[<prev] [next>] [<thread-prev] [thread-next>] [day] [month] [year] [list]
Message-ID: <20171125032907.2241-3-namit@vmware.com>
Date: Fri, 24 Nov 2017 19:29:07 -0800
From: Nadav Amit <namit@...are.com>
To: <linux-kernel@...r.kernel.org>, <linux-edac@...r.kernel.org>
CC: <nadav.amit@...il.com>, Nadav Amit <namit@...are.com>,
Andy Lutomirski <luto@...nel.org>,
Thomas Gleixner <tglx@...utronix.de>,
Ingo Molnar <mingo@...hat.com>,
"H. Peter Anvin" <hpa@...or.com>, <x86@...nel.org>,
"Tony Luck" <tony.luck@...el.com>, Borislav Petkov <bp@...en8.de>,
Paolo Bonzini <pbonzini@...hat.com>,
Radim Krčmář <rkrcmar@...hat.com>
Subject: [PATCH v2 2/2] x86: disable IRQs before changing CR4
CR4 changes need to be performed while IRQs are disabled in order to
update the CR4 shadow and the actual register atomically. Actually, they
are needed regardless of CR4 shadowing, since CR4 are performed in a
read-modify-write manner.
Currently, however, this is not the case, as can be experienced by
adding warnings when CR4 updates are performed and interrupts are
enabled. It also appears that CR4 changes with enabled interrupts can be
triggered by the user (PR_SET_TSC).
If CR4 updates are done while interrupts are enabled, an interrupt can
be delivered between the CR4 read and the corresponding write of the
modified value to CR4. If the interrupt handler changes CR4, the write
would ignore the modified value.
It is not clear there are currently interrupt handlers that modify CR4
and do not restore immediately the original value, but there is an
interrupt handler that changes CR4, when global PTEs are invalidated.
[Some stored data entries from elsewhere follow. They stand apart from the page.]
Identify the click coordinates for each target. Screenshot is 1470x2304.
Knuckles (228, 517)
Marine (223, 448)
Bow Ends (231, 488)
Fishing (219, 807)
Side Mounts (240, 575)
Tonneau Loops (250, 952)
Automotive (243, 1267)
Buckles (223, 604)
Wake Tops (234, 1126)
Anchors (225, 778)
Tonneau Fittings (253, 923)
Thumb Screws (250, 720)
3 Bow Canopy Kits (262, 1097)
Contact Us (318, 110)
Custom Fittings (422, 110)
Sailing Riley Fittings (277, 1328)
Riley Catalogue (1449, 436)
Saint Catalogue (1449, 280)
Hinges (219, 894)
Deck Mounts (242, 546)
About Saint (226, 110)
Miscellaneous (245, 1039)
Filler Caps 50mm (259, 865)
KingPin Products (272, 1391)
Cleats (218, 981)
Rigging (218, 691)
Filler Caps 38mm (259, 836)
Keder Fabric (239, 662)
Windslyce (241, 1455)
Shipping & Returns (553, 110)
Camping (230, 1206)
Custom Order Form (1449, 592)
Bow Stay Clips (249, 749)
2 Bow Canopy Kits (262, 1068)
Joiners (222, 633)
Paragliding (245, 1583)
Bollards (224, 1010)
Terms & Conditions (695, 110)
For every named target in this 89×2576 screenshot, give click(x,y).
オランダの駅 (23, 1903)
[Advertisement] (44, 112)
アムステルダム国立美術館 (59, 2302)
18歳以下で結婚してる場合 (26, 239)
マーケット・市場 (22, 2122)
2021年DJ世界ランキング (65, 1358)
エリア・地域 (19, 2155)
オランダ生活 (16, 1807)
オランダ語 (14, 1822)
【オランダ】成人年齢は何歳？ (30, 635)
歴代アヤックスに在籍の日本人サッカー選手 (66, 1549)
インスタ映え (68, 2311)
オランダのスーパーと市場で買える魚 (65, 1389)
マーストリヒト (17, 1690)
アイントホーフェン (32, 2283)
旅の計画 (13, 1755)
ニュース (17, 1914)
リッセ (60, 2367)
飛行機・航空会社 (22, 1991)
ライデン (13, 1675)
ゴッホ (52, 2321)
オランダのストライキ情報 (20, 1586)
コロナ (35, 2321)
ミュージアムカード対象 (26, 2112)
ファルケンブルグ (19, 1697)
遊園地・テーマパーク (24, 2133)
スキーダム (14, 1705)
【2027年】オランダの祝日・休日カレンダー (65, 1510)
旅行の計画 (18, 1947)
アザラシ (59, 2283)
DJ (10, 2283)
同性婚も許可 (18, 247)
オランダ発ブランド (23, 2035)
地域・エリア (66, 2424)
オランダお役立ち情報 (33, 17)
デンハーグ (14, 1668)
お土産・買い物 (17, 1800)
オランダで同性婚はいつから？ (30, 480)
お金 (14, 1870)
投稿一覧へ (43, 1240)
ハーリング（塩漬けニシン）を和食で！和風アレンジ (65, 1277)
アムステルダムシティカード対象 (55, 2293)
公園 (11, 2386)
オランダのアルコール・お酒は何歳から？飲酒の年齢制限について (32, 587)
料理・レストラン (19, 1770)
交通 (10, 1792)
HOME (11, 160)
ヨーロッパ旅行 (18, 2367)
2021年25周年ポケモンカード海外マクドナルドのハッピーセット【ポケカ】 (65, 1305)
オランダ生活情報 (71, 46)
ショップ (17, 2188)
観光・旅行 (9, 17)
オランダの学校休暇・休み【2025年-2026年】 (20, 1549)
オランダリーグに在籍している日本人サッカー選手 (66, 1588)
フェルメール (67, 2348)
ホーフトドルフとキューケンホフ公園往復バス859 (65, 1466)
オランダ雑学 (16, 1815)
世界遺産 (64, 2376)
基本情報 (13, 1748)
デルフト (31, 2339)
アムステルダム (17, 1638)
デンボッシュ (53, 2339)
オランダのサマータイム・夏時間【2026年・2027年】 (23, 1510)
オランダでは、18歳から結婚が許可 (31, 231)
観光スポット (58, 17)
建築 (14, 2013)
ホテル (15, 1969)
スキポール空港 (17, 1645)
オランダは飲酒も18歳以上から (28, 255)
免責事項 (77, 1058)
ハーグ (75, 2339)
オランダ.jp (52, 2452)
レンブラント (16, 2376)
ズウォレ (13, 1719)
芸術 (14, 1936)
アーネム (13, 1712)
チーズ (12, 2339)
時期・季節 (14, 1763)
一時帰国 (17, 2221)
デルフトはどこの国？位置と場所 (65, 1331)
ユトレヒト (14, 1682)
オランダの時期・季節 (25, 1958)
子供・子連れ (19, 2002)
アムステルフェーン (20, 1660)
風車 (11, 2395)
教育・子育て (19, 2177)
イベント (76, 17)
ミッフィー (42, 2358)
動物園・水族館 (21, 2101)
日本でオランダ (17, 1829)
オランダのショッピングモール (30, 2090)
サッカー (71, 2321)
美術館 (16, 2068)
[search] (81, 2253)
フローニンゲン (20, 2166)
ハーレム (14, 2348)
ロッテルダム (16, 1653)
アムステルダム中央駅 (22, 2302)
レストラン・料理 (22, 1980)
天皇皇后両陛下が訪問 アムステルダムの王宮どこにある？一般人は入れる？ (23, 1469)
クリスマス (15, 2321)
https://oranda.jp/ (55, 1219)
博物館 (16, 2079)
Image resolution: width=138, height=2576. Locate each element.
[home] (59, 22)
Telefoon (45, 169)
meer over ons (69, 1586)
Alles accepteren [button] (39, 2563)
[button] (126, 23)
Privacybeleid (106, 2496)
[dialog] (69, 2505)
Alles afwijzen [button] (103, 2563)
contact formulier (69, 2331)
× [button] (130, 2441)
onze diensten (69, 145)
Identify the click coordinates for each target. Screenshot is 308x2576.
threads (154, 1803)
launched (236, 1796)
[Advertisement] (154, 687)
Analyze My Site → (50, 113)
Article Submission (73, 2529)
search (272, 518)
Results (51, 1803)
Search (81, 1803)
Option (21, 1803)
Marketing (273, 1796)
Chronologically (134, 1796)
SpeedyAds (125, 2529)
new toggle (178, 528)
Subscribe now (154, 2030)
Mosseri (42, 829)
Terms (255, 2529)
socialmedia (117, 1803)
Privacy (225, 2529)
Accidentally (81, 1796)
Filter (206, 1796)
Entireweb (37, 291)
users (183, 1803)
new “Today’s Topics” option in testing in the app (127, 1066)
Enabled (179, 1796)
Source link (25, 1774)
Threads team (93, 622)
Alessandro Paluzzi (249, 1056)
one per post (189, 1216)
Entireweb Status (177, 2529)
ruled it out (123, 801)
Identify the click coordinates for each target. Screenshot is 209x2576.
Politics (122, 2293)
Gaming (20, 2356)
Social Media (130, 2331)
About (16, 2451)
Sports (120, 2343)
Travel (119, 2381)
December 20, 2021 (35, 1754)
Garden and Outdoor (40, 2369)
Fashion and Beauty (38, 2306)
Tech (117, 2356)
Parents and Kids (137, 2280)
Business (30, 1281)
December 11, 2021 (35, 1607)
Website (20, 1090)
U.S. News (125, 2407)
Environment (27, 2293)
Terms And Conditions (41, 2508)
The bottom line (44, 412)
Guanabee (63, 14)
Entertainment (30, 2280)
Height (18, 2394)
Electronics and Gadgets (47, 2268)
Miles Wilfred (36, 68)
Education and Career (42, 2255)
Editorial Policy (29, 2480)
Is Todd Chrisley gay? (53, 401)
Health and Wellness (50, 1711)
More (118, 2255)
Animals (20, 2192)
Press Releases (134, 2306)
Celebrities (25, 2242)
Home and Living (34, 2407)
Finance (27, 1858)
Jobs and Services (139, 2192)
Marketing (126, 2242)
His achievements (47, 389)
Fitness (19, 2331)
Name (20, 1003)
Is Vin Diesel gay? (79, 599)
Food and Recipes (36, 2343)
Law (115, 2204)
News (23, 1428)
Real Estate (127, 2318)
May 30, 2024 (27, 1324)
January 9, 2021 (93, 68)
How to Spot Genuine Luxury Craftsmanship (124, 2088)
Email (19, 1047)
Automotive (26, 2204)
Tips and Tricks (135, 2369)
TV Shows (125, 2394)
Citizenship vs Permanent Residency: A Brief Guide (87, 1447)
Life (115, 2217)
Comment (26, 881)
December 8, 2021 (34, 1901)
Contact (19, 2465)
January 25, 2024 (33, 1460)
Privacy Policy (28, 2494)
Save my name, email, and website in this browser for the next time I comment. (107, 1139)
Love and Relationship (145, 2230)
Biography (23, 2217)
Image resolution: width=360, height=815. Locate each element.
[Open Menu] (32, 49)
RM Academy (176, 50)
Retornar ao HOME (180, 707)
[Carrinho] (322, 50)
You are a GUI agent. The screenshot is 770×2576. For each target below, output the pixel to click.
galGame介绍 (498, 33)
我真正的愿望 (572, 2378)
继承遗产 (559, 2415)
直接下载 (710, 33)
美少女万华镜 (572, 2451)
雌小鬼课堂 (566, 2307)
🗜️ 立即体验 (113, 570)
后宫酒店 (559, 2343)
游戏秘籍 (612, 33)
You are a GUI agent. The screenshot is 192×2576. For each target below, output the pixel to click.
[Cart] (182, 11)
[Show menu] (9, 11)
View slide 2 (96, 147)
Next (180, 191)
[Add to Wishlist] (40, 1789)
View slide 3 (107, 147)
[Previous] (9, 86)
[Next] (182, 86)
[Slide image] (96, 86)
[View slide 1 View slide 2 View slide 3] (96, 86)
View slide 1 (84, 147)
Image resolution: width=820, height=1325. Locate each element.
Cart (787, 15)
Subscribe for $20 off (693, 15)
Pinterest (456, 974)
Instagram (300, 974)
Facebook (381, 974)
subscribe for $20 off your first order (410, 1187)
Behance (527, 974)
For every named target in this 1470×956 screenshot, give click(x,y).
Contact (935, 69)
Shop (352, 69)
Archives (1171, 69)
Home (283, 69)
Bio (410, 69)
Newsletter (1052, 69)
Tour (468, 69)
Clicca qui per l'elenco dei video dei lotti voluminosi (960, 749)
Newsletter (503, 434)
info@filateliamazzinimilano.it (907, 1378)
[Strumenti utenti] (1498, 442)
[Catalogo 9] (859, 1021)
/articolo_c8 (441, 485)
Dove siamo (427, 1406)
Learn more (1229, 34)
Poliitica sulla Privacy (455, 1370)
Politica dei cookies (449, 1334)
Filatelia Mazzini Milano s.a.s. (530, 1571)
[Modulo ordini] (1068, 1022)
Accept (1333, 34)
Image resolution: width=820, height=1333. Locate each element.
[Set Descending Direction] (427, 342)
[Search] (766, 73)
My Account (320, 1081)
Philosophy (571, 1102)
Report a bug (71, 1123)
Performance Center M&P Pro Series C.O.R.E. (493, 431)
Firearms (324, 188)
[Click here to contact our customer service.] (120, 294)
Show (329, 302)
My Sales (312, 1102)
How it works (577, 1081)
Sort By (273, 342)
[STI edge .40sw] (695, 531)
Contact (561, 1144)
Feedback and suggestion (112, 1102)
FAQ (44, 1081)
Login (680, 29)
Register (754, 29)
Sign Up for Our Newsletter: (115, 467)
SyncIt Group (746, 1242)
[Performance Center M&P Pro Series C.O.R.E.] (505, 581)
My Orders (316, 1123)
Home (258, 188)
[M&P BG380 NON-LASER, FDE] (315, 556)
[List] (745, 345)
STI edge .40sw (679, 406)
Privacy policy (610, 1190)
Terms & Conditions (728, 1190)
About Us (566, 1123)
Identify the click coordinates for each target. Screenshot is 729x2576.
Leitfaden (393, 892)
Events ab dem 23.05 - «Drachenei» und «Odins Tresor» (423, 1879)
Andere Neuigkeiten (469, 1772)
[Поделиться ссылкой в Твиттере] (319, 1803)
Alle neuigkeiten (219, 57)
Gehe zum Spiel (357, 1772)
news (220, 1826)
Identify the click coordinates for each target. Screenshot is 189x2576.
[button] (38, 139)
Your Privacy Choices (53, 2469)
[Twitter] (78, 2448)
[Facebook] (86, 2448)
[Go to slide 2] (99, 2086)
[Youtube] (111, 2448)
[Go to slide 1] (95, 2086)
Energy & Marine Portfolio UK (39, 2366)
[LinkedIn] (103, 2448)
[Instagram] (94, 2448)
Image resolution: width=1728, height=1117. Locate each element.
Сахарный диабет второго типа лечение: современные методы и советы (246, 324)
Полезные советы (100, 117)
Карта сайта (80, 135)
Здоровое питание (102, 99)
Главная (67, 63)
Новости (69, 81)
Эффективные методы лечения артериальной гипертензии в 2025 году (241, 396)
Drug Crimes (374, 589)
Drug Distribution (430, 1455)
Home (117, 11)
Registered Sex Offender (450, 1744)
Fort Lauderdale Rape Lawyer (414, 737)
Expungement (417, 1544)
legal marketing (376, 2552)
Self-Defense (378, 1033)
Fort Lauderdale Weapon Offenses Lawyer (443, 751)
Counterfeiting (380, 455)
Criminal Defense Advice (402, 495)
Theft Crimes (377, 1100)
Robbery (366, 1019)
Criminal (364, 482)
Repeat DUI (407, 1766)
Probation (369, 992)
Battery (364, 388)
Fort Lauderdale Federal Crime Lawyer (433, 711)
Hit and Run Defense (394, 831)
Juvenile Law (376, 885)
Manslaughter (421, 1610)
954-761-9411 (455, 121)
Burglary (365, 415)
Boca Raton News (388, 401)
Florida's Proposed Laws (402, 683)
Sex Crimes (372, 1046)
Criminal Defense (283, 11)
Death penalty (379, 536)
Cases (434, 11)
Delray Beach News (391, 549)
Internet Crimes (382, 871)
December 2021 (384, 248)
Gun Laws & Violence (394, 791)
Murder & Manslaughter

Moreover, a recent patch considered doing change CR4 inside the
interrupt handler, emphasizing that the current scheme is error-prone.
Prevent the issue by: adding a debug warning if CR4 is updated with
enabled interrupts; changing CR4 manipulation function names to reflect
the fact they need disabled IRQs and fix the callers.
Note that in some cases, e.g., kvm_cpu_vmxon(), it appears that saving
and restoring the IRQs could have been spared. Yet, since these calls do
not appear to be on the hot path, save and restore the IRQs to be on the
safe side.
Cc: Andy Lutomirski <luto@...nel.org>
Cc: Thomas Gleixner <tglx@...utronix.de>
Cc: Ingo Molnar <mingo@...hat.com>
Cc: "H. Peter Anvin" <hpa@...or.com>
Cc: x86@...nel.org
Cc: Tony Luck <tony.luck@...el.com>
Cc: Borislav Petkov <bp@...en8.de>
Cc: Paolo Bonzini <pbonzini@...hat.com>
Cc: "Radim Krčmář" <rkrcmar@...hat.com>
Signed-off-by: Nadav Amit <namit@...are.com>
---
arch/x86/include/asm/mmu_context.h | 4 ++--
arch/x86/include/asm/tlbflush.h | 16 +++++++++++----
arch/x86/include/asm/virtext.h | 2 +-
arch/x86/kernel/cpu/common.c | 38 ++++++++++++++++++++++++++----------
arch/x86/kernel/cpu/mcheck/mce.c | 5 ++++-
arch/x86/kernel/cpu/mcheck/p5.c | 6 +++++-
arch/x86/kernel/cpu/mcheck/winchip.c | 5 ++++-
arch/x86/kernel/fpu/init.c | 2 +-
arch/x86/kernel/fpu/xstate.c | 4 ++--
arch/x86/kernel/process.c | 20 ++++++++++++++-----
arch/x86/kernel/reboot.c | 2 +-
arch/x86/kvm/vmx.c | 13 ++++++++++--
arch/x86/mm/init.c | 6 +++++-
13 files changed, 91 insertions(+), 32 deletions(-)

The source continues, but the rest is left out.